Tomorrow night marks the third Student Town Hall Forum with university officials since November — the third in recent university history, really. From 4:30 to 6 p.m. in the HUB-Robeson Center Auditorium, a lineup of officials will be on hand for a face-to-face conversation with Penn State students.
It’s encouraging to see that this kind of forum is becoming a repeated event on campus. The University Park Undergraduate Association, Council of Commonwealth Student Governments and Graduate Student Association deserve credit for stepping up to coordinate this event. It’s especially important to make university officials available in this way in light of lingering questions surrounding the Jerry Sandusky child sex abuse case, the NCAA sanctions and more — but even in the absence of those issues, this would still be valuable.
At the last forum,students from Penn State’s Commonwealth Campuses set a solid example: Even though they weren’t on campus, many still submitted thoughtful questions remotely. They’ll have the opportunity to do so again this time around. Attendance at the last forum was down, however, at University Park from the numbers seen at the first one held last November.
We might be 10 months out from the beginning of the Sandusky case, but students in the area should make every effort to attend — simply by showing up, you’re showing the officials present, and the rest of those watching Penn State, that the student body is serious about staying informed and speaking up about the university’s future.

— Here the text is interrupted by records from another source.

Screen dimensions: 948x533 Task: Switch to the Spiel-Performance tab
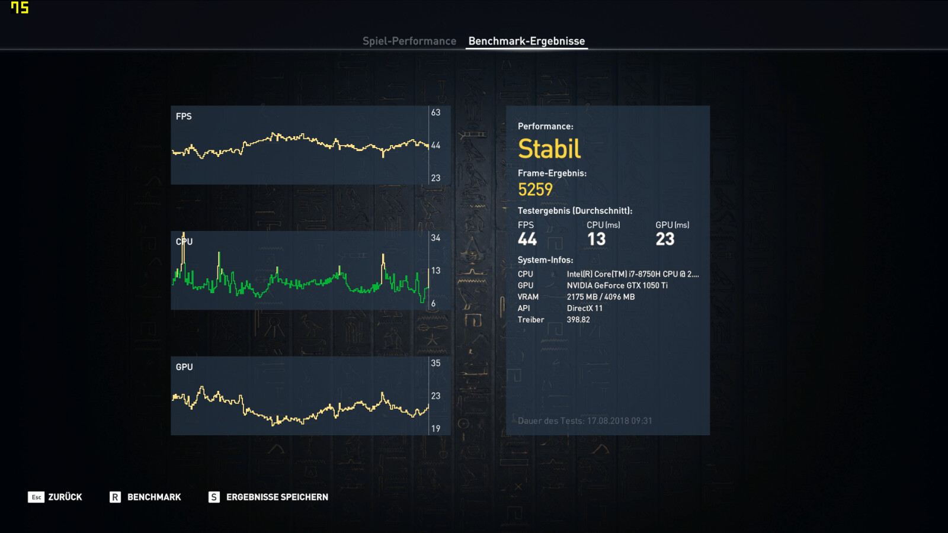click(x=409, y=41)
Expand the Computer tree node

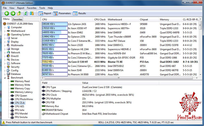coord(5,27)
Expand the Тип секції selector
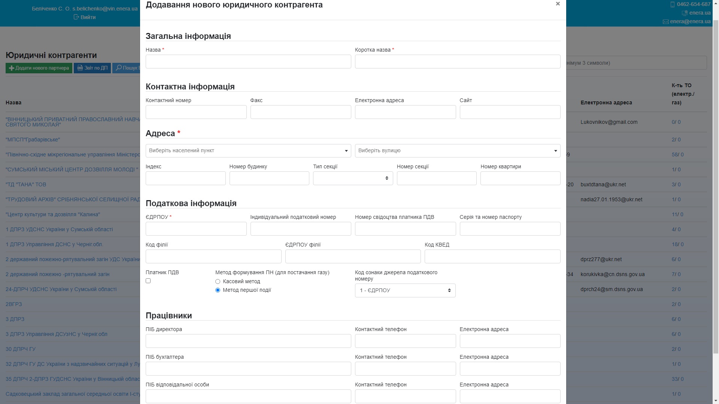Viewport: 719px width, 404px height. coord(353,178)
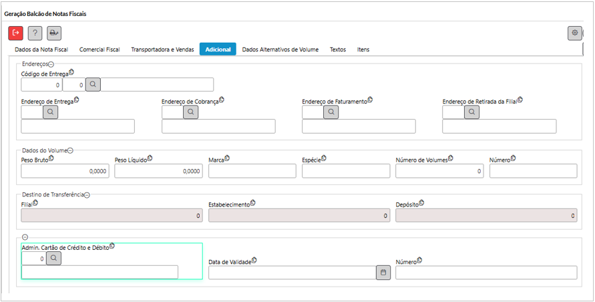Click the printer icon in the toolbar
This screenshot has height=302, width=595.
pos(54,33)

While you’re at it, don’t hold back with your questions or comments — this is a rare chance to offer unfiltered questions to a handful of the most influential people on campus. One of those people, this time, will be Board of Trustees member Marianne E. Alexander. It’s long past overdue to involve a trustee on this panel, and we’re glad to see Alexander make herself available for this forum. It also raises the question: Why not organize a similar event for at least a portion of the board?

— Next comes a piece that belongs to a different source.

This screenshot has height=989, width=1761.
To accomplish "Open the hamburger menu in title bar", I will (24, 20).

The board’s repeatedly stressed goals of fostering openness and transparency. How about giving students, a good portion of the board’s constituency, a chance to talk with the board outside of a few 30-minute public comment sessions at its formal meetings a few times a year?
At this point, it’s clear many are frustrated with the trustees’ leadership and are looking for a way to voice their questions. Once tomorrow’s forum ends, a Student Town Hall Forum with the Board of Trustees should be the next priority.